Zu bearbeitende Aufgaben:
1 - Welche Wohnfläche hatte laut dem ausgewählten Text das Exil-Domizil von Thomas Mann?
2 - Nennen Sie sämtliche Personengruppen, die der ausgewählte Text als diejenigen aufzählt, die in dieser Zeit mit dem Haus zu tun hatten.
3 - Schreiben Sie aus dem ausgewählten Text den Abschnitt wortgetreu ab, der mit „Ein Haus stellt“ beginnt und mit „seiner Zeit eingewoben.“ endet.

Ausgewählter Text:
Ein Haus stellt sich vor.
Zuerst in einem fiktiven Hausdurchgang mit dem Bauplan, hat doch der Autor all die Räume dieses zweistöckig-weißen, 400-Quadratmeter-Exil-Domizils von Thomas Mann (1942-1952) nie gesehen. Abschließend eine zweiseitige Chronologie zu Hauskauf- und bau. Dazwischen zweihundertfünfzig Seiten essayistische Spurensuche nach Absichten und Befindlichkeiten seines Erbauers, seiner Frau. Spurensuche auch nach vielen von all jenen, die in dieser Zeit mit diesem Haus irgendwie zu tun hatten. Architekten, Baumeister, Hausmakler, der Gärtner, das so häufig wechselnde Dienstpersonal, Nachbarn, Freunde. Und immer mit dabei ein sprachvirtuoses Spurenfinden in Geschichten mit oft erstaunlichen Koinzidenzen zwischen persönlichen, lokalen und welt-politischen Umständen, Ereignissen. Ein Haus wird in die Beziehungen zu seiner Zeit eingewoben.

Einträge aus einer Sammlung:

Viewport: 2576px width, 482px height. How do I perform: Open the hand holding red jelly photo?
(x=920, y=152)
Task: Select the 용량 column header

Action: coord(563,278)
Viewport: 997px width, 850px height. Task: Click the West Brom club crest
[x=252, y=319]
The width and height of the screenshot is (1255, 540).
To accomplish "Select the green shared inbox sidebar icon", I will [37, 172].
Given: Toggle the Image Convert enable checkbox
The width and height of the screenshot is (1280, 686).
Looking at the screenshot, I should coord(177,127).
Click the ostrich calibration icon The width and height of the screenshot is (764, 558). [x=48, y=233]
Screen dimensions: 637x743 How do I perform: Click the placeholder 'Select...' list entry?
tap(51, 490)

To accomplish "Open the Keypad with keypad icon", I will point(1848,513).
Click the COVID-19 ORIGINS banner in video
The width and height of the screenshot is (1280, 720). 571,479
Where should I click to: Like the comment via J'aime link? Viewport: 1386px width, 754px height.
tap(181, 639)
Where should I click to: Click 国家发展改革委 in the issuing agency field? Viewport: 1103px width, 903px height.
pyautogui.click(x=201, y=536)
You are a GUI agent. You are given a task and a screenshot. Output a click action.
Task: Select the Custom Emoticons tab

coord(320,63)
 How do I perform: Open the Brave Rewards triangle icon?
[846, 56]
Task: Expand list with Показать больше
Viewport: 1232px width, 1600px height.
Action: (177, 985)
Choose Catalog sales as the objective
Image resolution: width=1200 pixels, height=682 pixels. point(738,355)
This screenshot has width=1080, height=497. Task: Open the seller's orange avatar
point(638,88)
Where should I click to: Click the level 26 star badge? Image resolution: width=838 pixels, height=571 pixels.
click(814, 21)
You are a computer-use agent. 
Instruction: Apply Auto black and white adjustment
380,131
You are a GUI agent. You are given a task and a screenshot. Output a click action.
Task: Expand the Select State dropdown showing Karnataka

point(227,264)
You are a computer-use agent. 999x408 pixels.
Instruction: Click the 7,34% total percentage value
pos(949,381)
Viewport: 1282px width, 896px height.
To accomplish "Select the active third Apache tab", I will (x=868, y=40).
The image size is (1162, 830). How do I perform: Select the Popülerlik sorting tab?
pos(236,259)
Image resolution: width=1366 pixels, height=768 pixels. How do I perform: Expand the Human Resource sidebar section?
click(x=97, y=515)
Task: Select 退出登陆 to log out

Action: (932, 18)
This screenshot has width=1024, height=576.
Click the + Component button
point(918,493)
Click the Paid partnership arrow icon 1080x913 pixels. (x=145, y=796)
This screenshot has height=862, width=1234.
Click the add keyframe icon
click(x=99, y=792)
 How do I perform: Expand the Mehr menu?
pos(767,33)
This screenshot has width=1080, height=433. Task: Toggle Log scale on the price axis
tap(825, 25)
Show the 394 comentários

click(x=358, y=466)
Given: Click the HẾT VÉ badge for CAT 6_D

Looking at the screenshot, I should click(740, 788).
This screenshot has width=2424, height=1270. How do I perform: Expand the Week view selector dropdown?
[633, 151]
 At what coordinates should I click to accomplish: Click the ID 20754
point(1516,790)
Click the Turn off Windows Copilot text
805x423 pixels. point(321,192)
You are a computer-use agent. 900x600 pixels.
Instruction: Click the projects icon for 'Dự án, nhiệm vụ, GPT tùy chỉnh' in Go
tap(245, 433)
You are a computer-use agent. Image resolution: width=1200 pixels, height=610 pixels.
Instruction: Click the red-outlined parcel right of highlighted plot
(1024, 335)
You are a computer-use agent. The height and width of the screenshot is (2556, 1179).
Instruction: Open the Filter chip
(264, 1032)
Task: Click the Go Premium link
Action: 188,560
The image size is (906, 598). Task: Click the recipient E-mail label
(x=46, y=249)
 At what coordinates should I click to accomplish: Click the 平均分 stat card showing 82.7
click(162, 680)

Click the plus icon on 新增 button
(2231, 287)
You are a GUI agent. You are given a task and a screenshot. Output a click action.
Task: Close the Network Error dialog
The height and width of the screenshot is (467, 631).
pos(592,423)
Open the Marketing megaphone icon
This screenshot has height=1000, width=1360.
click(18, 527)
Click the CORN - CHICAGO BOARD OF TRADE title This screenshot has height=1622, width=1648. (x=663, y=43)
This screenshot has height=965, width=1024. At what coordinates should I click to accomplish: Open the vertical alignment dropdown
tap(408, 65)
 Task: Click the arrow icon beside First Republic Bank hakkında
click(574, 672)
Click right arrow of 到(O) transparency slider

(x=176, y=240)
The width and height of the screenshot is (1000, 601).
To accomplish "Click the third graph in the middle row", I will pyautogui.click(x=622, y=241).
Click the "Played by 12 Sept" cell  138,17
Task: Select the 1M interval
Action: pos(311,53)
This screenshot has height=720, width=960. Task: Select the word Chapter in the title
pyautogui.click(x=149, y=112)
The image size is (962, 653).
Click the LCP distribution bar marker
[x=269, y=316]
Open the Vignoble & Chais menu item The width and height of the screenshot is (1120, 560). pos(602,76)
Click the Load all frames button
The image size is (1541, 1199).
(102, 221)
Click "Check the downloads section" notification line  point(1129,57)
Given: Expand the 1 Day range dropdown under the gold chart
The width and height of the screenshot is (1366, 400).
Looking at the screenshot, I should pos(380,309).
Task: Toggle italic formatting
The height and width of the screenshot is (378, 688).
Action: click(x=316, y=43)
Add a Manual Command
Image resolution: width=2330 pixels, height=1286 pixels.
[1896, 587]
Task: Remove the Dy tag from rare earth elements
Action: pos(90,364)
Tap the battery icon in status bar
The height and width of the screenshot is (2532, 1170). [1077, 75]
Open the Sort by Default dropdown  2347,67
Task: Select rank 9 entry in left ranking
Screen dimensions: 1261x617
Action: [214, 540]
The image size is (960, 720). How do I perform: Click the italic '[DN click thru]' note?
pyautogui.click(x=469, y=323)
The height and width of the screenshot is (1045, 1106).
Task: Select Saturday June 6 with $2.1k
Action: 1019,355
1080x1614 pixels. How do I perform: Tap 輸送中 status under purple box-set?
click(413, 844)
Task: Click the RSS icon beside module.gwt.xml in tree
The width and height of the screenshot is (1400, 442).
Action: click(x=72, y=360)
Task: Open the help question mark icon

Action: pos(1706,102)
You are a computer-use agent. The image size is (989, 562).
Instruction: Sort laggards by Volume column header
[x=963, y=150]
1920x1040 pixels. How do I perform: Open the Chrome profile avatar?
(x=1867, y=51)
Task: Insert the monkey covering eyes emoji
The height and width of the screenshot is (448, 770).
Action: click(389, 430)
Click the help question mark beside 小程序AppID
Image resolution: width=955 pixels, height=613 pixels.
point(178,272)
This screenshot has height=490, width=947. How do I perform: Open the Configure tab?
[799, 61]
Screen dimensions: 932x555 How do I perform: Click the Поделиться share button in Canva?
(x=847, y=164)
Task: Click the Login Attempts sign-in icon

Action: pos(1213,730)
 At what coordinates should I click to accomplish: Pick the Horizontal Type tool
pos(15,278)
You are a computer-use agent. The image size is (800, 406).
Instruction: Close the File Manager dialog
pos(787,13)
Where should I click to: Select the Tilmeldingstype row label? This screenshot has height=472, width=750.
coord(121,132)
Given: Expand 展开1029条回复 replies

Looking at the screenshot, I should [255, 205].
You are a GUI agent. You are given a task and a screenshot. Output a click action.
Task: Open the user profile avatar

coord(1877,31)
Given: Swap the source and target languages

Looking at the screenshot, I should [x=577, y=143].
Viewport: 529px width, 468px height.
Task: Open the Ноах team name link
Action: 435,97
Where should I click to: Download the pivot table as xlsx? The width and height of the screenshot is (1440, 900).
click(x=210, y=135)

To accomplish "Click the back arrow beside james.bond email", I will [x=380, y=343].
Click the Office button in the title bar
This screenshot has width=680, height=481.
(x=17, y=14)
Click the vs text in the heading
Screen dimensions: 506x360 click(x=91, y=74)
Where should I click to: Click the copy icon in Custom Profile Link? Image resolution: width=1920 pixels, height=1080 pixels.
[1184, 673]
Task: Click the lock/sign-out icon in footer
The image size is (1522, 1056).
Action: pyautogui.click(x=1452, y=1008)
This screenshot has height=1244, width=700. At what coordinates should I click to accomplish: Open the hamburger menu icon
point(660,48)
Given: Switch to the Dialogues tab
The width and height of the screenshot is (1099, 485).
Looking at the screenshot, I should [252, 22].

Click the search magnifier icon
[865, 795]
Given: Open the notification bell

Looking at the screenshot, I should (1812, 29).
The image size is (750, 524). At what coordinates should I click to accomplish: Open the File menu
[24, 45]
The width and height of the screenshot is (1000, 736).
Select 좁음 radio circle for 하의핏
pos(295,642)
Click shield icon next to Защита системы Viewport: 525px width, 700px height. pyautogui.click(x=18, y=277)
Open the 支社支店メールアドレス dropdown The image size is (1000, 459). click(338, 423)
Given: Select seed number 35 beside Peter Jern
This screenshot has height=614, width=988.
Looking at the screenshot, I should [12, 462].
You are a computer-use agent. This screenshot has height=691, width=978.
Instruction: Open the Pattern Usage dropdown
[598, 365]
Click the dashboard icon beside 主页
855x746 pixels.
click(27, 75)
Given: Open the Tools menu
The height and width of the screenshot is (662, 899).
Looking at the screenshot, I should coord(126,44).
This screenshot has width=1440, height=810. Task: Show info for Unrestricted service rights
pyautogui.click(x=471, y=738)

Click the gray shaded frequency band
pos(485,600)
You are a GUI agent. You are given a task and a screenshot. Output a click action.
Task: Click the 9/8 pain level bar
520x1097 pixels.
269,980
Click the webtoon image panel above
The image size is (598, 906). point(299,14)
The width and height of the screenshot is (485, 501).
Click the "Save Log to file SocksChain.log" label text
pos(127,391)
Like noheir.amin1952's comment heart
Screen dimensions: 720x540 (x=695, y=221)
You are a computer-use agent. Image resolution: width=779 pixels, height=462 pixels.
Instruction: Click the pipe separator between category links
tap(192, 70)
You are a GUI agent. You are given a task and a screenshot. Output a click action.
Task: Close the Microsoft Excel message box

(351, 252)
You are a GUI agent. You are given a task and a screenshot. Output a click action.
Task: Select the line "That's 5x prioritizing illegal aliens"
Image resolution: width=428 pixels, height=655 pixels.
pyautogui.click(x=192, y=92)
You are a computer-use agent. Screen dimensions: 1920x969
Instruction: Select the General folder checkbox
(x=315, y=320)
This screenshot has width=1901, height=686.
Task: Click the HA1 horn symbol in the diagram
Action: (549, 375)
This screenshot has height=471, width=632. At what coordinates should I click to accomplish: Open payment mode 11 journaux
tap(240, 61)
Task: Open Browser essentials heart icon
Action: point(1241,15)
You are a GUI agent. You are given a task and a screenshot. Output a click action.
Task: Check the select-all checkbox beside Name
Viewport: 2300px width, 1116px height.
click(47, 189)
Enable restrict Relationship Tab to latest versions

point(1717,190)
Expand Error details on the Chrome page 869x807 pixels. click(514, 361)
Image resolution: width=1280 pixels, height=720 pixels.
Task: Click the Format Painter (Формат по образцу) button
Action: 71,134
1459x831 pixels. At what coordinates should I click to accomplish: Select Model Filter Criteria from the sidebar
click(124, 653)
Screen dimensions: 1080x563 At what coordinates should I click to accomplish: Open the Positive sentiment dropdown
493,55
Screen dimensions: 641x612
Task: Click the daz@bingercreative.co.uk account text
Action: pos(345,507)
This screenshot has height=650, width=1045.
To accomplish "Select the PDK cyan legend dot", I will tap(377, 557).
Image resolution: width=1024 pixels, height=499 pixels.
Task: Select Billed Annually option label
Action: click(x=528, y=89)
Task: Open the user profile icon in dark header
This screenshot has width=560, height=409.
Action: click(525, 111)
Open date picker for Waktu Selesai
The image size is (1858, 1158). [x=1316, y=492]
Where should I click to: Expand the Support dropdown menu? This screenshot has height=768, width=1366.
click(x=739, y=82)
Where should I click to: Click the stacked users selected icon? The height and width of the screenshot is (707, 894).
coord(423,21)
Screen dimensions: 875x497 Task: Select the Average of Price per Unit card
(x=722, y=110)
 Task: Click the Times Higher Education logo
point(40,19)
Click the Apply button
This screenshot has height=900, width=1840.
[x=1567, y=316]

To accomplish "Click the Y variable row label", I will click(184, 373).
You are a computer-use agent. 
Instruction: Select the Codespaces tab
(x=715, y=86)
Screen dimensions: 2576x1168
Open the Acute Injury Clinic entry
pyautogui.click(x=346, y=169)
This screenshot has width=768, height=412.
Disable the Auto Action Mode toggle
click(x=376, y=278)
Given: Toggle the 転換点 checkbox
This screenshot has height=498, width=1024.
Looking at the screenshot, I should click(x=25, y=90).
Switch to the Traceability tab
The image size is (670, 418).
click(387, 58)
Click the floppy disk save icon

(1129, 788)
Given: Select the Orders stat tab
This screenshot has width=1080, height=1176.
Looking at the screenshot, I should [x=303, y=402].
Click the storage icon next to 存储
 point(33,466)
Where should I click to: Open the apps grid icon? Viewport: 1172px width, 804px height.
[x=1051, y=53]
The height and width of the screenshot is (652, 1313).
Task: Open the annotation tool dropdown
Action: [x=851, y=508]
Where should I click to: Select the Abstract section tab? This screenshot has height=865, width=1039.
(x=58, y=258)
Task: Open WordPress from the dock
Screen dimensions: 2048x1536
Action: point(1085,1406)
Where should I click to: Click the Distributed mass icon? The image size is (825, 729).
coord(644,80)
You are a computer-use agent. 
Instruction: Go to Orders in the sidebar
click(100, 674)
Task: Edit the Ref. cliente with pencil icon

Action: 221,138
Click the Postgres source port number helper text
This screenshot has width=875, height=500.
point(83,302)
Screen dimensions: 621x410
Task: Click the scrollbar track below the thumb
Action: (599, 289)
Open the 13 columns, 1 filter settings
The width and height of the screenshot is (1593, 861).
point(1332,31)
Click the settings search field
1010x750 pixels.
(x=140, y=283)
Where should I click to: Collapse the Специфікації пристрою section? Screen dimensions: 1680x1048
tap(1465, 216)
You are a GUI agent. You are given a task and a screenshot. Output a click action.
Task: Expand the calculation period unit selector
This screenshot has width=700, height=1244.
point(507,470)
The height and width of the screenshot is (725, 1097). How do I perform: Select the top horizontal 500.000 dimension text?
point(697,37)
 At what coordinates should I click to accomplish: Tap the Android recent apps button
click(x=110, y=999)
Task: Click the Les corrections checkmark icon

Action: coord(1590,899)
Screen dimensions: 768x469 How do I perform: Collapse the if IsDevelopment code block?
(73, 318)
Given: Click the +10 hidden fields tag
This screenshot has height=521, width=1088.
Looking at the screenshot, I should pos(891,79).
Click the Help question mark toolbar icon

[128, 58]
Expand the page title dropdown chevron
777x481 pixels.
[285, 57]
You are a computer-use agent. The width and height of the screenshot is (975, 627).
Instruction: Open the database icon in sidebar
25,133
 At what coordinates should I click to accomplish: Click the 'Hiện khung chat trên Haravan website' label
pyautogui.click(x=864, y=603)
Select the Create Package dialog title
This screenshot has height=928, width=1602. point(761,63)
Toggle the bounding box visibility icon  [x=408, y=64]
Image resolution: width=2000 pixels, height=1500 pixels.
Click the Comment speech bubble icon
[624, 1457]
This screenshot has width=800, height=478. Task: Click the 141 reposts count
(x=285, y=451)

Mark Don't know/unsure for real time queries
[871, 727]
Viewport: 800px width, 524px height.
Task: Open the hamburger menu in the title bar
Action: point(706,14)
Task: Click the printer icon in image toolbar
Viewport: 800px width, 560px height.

Ergebnisse der Übung:
1 - 400 Quadratmeter.

2 - Architekten, Baumeister, Hausmakler, der Gärtner, das so häufig wechselnde Dienstpersonal, Nachbarn, Freunde

3 -
Ein Haus stellt sich vor.
Zuerst in einem fiktiven Hausdurchgang mit dem Bauplan, hat doch der Autor all die Räume dieses zweistöckig-weißen, 400-Quadratmeter-Exil-Domizils von Thomas Mann (1942-1952) nie gesehen. Abschließend eine zweiseitige Chronologie zu Hauskauf- und bau. Dazwischen zweihundertfünfzig Seiten essayistische Spurensuche nach Absichten und Befindlichkeiten seines Erbauers, seiner Frau. Spurensuche auch nach vielen von all jenen, die in dieser Zeit mit diesem Haus irgendwie zu tun hatten. Architekten, Baumeister, Hausmakler, der Gärtner, das so häufig wechselnde Dienstpersonal, Nachbarn, Freunde. Und immer mit dabei ein sprachvirtuoses Spurenfinden in Geschichten mit oft erstaunlichen Koinzidenzen zwischen persönlichen, lokalen und welt-politischen Umständen, Ereignissen. Ein Haus wird in die Beziehungen zu seiner Zeit eingewoben.